Let's say you have the following directory structure, and the following files:

root
|-- require-jquery.js
+-- folder
     |-- index.html
     |-- main.js
     +-- AnotherModule.js

In RequireJS, when you reference a module starting with a ".", RequireJS looks in the same folder that your current module is in, even if that's a subdirectory. However, if you change baseUrl just before calling define(), RequireJS will map dependencies to the new baseUrl.

You can fix this by setting baseUrl in index.html and changing data-main to a path relative to baseUrl:

folder/index.html:

<script>
    var require = {
        baseUrl : "../"
    };
</script>
<script data-main="folder/main" src="../require-jquery.js"></script>

folder/main.js:

define(
        [ "jquery", './AnotherModule' ],
        function($, AnotherModule) {});

This only works for define(), though:

folder/main.js:

require(
        [ "jquery", './AnotherModule' ],
        function($, AnotherModule) {});

if I try it with require(), RequireJS will look for AnotherModule.js in root, not folder.
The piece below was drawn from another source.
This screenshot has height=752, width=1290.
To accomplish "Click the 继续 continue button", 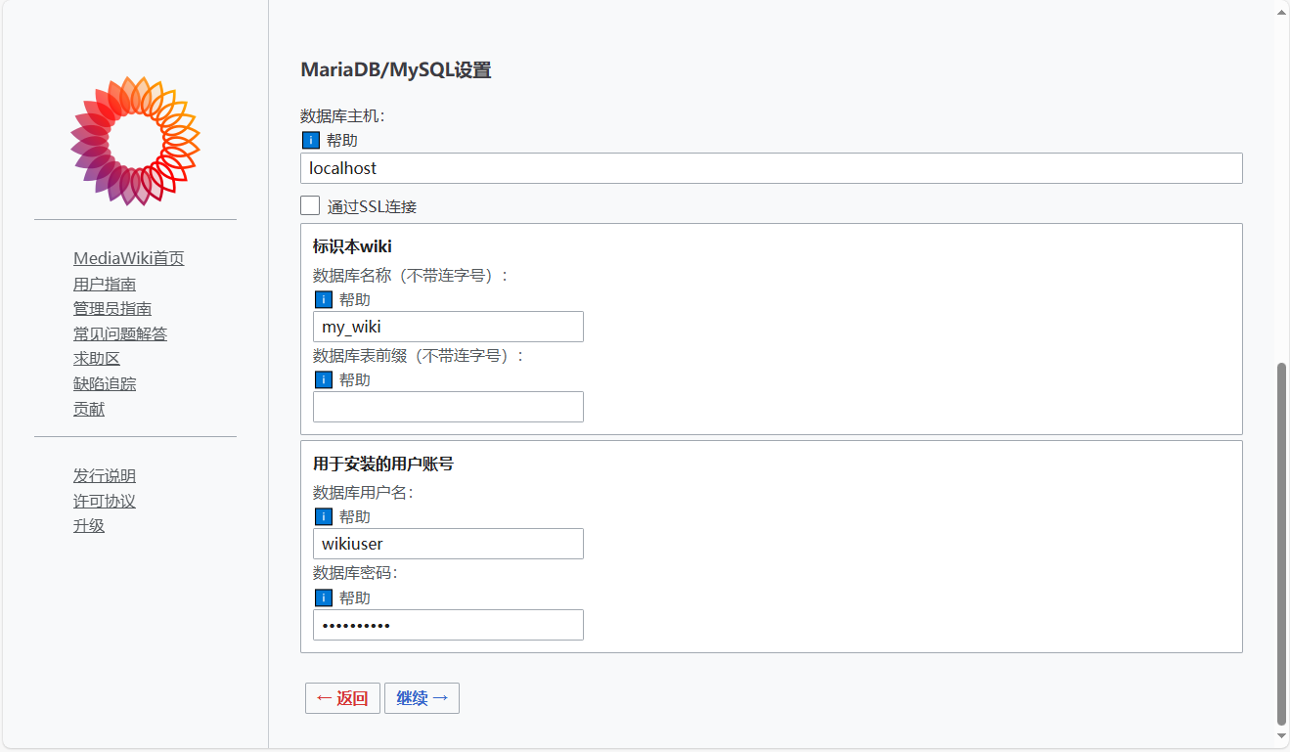I will (422, 698).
Why is this, and in particular, why the design difference between define() and require()?

1

1 Answers

7
votes

This is because define specifies a module name and require does not.

Define can be called like this:

define('folder/main',
        [ "jquery", './AnotherModule' ],
        function($, AnotherModule) {});

The first parameter is the module name - an explicit path to the module. Define() always implicitly specifies a path, and in general using an explicit path is not recommended. Require does not take a name parameter.

When you include a relative dependency in define() (like './AnotherModule'), it's found relative to the module name. In this case, ./AnotherModule would resolve to folder/AnotherModule.

In a call to require(), there is no module name. Relative dependencies are resolved to the root.